• _TASK REQUIREMENTS_
Please count the lines in the records below that contain the word "photo" and give only that number.

Records pointing to text and elements:
--- BEGIN ---

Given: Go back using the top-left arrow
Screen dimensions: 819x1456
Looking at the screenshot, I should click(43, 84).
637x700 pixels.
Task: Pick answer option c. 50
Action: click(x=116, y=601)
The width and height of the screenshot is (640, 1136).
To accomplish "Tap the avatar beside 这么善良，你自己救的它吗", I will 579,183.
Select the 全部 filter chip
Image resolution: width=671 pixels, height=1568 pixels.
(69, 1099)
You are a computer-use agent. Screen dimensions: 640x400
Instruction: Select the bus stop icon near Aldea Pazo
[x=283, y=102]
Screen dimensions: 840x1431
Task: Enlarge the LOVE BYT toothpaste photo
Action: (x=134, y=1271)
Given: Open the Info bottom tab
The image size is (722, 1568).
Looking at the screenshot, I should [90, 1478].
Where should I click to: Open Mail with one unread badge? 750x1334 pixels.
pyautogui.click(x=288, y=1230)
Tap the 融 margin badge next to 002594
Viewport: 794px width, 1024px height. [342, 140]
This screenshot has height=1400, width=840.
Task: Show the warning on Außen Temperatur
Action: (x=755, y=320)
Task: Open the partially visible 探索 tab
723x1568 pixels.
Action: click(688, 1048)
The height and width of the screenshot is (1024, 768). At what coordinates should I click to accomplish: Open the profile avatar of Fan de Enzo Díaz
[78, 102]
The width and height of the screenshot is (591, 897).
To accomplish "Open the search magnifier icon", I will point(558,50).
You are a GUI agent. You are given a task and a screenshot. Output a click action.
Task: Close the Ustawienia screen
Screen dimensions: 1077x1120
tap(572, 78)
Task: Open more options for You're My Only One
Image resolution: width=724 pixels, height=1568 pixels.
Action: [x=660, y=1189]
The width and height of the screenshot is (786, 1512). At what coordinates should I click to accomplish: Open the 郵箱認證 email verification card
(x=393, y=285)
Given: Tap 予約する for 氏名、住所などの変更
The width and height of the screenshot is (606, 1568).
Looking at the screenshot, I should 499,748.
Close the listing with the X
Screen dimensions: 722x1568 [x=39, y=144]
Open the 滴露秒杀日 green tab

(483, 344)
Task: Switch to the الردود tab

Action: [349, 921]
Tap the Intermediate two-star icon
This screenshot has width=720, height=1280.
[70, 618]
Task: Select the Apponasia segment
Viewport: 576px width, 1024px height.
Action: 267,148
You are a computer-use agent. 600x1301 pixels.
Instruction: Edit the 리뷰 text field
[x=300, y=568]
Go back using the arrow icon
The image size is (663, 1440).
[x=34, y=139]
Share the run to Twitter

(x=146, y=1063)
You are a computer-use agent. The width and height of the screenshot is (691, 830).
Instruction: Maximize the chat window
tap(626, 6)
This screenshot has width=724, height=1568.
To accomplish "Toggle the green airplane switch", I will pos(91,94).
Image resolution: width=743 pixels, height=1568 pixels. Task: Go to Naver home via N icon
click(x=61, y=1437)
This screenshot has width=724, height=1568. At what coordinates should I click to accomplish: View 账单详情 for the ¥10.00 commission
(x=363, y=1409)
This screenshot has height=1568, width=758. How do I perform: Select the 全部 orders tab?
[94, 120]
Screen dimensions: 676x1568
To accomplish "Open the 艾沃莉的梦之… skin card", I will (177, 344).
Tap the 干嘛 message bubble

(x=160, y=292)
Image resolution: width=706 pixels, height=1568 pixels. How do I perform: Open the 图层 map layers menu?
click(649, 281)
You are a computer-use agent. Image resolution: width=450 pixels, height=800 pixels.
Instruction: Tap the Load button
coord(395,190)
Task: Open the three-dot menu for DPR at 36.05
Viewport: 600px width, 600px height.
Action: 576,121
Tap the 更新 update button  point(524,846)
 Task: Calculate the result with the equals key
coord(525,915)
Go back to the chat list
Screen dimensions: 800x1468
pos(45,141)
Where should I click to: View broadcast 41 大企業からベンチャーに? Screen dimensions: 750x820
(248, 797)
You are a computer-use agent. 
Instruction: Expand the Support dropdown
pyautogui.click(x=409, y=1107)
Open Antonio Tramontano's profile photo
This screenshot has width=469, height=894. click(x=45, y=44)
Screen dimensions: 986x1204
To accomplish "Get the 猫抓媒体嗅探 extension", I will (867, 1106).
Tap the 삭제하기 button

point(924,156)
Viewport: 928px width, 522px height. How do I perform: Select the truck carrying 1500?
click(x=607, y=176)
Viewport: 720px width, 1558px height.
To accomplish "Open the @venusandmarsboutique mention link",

--- END ---

• _CORRECT OUTPUT_
2